Artists whose pictures were stolen, however, told Motherboard they had no idea what VincentVanDough was talking about. “No idea who that even is,” one artist told Motherboard. They’d also gotten into contact with other artists whose images were stolen, they told Motherboard, but none seemed familiar with what Vincent was referring to. Another artist told Motherboard that they had never interacted with or tweeted about Citron, at most only making “a few memes” ridiculing NFTs. One artist told Motherboard their stolen profile picture was used for a locked private account they solely post art on for a small audience.
“I don’t need to dive into the irony of watching a bunch of right click savers absolutely seethe when confronted with the idea of someone doing the same to them,” Vincent tweeted. “NFTs are just a receipt they say, but that receipt lets us verify the creator and come to consensus on the original version no matter how many times it’s reproduced or remixed. This ability would be useful to them now.”
After a bunch of people got mad at him, VincentVanDough offered to compensate any artist whose image he had used provided they could verify it. “If I used a pfp that you created in my collage,” Vincent tweeted, “I am willing to pay you $5k to mint this pfp on Ethereum as a 1/1 and send to my wallet.”
VincentVanDough said that this more or less absolved him as he was “offering far more than any of them could have otherwise paid/sold” and claimed only one individual who reached out to take the offer “has been remotely close to being able to show that their pfp in question was in fact theirs.”
All this, according to VincentVanDough anyway, comes down to a question of provenance—but only on a superficial level. NFTs don’t actually prove that you created an image, only that you minted or bought a token, and indeed VincentVanDough’s furry NFT is entirely predicated on the idea that someone else created the images in it. We must also consider that theft is rampant in the NFT space, where unscrupulous people steal art and mint it to be sold as a collectible; if the NFT was the final word on ownership there, rather than more traditional ways to claim that someone created something, that would be a disaster. In other words, it’s less about provenance or ownership and more about what is sufficient to take control of something.
Multiple furry artists tried to offer their own lesson about provenance and filed a DMCA takedown notice on Foundation. Foundation’s Terms of Service state that they require you to provide proof that you are either “authorized to act on behalf of the owner” or are the owner yourself, and the platform temporarily delists NFTs upon receiving a DMCA request until the copyright dispute is resolved. Four individuals filed takedown notices which were reviewed by Foundation Trust & Safety to ensure they complied with the DMCA requirements. Foundation is not technically involved in the dispute, however, and delisting it on the platform does nothing to erase the NFT or records of its existence or copies hosted elsewhere, which is how Inami was able to still display it at a custom link. Foundation was not immediately available to provide a comment.

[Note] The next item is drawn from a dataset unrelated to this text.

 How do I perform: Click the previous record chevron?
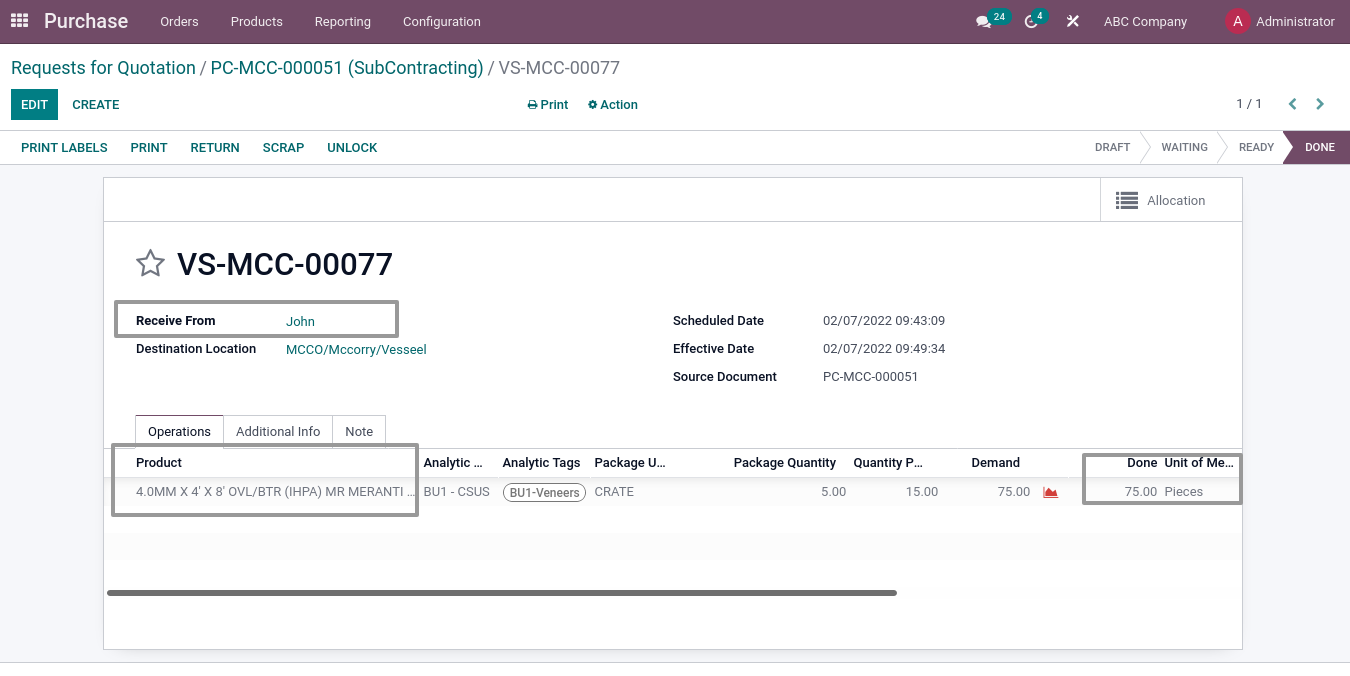pyautogui.click(x=1292, y=103)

“Infringement of intellectual property rights is a violation of our Terms of Service,” an OpenSeas spokesperson told Motherboard. “We received a DMCA notice for the NFT and acted in compliance with the DMCA, per our policy.”
A DMCA takedown is not the final word on this, however. VincentVanDough said on Twitter he is filing counterclaims to the DMCA takedowns, insisting that it was “clearly fair use and intended to make a statement,” and goes on to add that “For a community into some seriously deviant shit, they should certainly see the value in being impervious to censorship.